Monitoring

This guide covers the observability and monitoring stack for the eTeamups Platform (Zeswa Platform), including distributed tracing, health check endpoints, Docker health checks, and resource monitoring.

OpenTelemetry Integration

The platform uses OpenTelemetry (OTEL) to collect distributed traces and logs from all application services. The telemetry data is exported to a SigNoz backend for visualization and alerting.

How It Works

The instrumentation is initialized in instrumentation.ts at the root of the repository. When a service starts, the OpenTelemetry Node SDK is loaded and begins collecting:

  • Distributed traces – HTTP requests, database queries, and inter-service calls are automatically instrumented.
  • Logs – Winston log records are correlated with trace context and exported via OTLP.

The SDK configures the following exporters:

Exporter Protocol Endpoint Environment Variable
Trace exporter OTLP/HTTP OTEL_EXPORTER_OTLP_ENDPOINT (appends /v1/traces)
Log exporter OTLP/HTTP OTEL_EXPORTER_OTLP_LOGS_ENDPOINT (appends /v1/logs)

Each service identifies itself using the OTEL_SERVICE_NAME environment variable (defaults to zeswa-platform).

Auto-Instrumentation

The SDK uses @opentelemetry/auto-instrumentations-node which automatically instruments:

  • Express HTTP handlers
  • Outgoing HTTP/HTTPS requests
  • MongoDB driver calls
  • Redis client calls

File system instrumentation is disabled by default to reduce noise.

Winston Log Correlation

The WinstonInstrumentation from @opentelemetry/instrumentation-winston injects trace and span IDs into every Winston log record. This allows you to jump from a log entry in SigNoz directly to the associated trace.

Each log record is annotated with resource.service.name matching the value of OTEL_SERVICE_NAME.

Graceful Shutdown

The SDK listens for SIGTERM and flushes all pending telemetry data before the process exits. This ensures that traces and logs from the final requests are not lost during deployments or container restarts.

SigNoz Dashboards

SigNoz serves as the observability backend. It receives OTLP data and provides:

  • Trace Explorer – Search and filter distributed traces across all microservices.
  • Log Explorer – Query structured logs with full-text search and attribute filtering.
  • Service Map – Visualize dependencies between auth, profile, organisation, media, and message-queue services.
  • Dashboards – Build custom dashboards for latency percentiles, error rates, and throughput.
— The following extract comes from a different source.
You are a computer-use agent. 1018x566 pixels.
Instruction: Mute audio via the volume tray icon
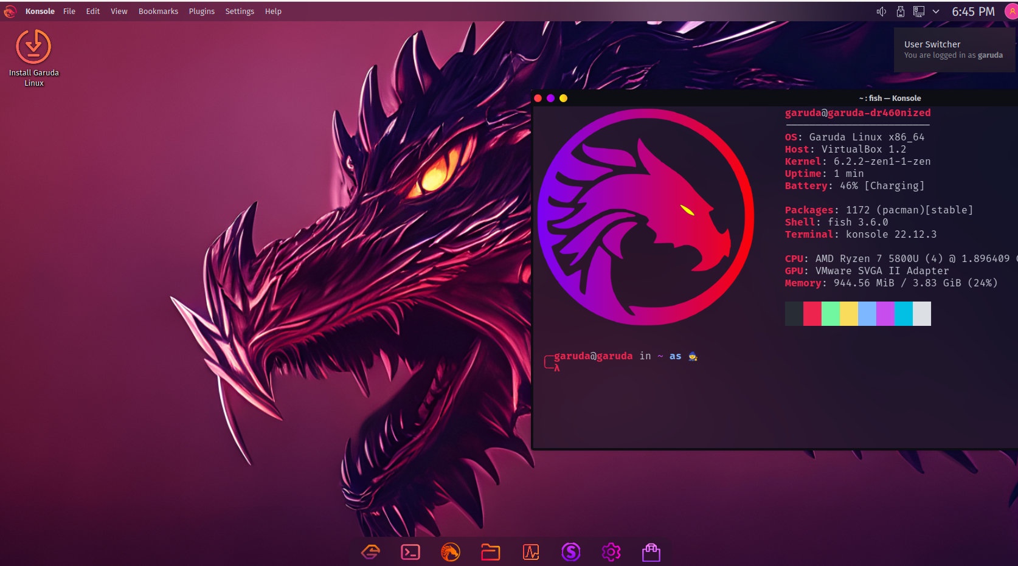[x=881, y=11]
Create the following dashboards in SigNoz for production monitoring:

  1. Service Overview – P50/P95/P99 latency, request rate, and error rate per service.
  2. Database Performance – MongoDB query latency, connection pool usage, slow queries.
  3. API Gateway – Request volume by endpoint (/auth, /profile, /organisation, /media), status code distribution.
  4. Error Tracking – Error rate trends, top error messages grouped by service.

Health Check Endpoints

The platform exposes health check endpoints at multiple layers.

Application Health Checks

Every microservice registers two health endpoints in libs/server/src/Server.ts:

Endpoint Response Purpose
GET /_ping 200 (empty body) Private liveness probe. Returns only a status code with no server metadata.
GET /health 200 {"status": "ok"} Container health probe. Used by Docker and load balancers.

Nginx Health Check

The Nginx reverse proxy exposes its own health endpoint on port 80:

GET /health -> 200 "healthy\n"

This endpoint is defined in the HTTP server block in nginx/conf.d/eteamups.conf and has access_log off to avoid polluting logs with probe requests.
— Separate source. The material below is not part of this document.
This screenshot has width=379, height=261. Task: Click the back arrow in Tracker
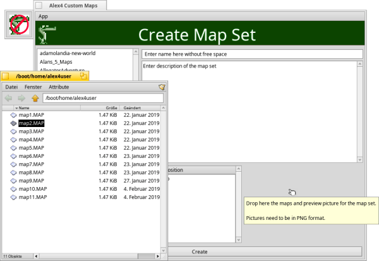(x=8, y=98)
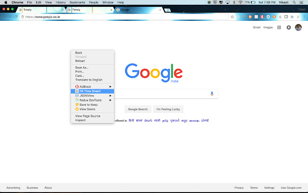Screen dimensions: 308x193
Task: Click the voice search microphone icon
Action: pyautogui.click(x=212, y=94)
Each HTTPS virtual host (Hub, Admin, API) also exposes /health returning the same response.

API Gateway Service Health

Through the Nginx API gateway at api.zeswa.com, each service health can be checked via:

URL Upstream
https://api.zeswa.com/auth/health auth-service:9000
https://api.zeswa.com/profile/health profile-service:9100
https://api.zeswa.com/organisation/health organisation-service:9107
https://api.zeswa.com/media/health media-service:9102

Health Check Script

The scripts/health-check.sh script performs a comprehensive check of the entire platform:

./scripts/health-check.sh

This script checks:

  1. Docker service status – Verifies all 10 containers are running and reports their health status (healthy, running, unhealthy).
  2. HTTP endpoints – Curls each public-facing URL and verifies the expected HTTP status code.
  3. Database connectivity – Runs mongosh ping and redis-cli ping inside the respective containers.
  4. Resource usage – Outputs docker stats for CPU and memory consumption.
  5. Disk usage – Runs docker system df to show image, container, and volume disk usage.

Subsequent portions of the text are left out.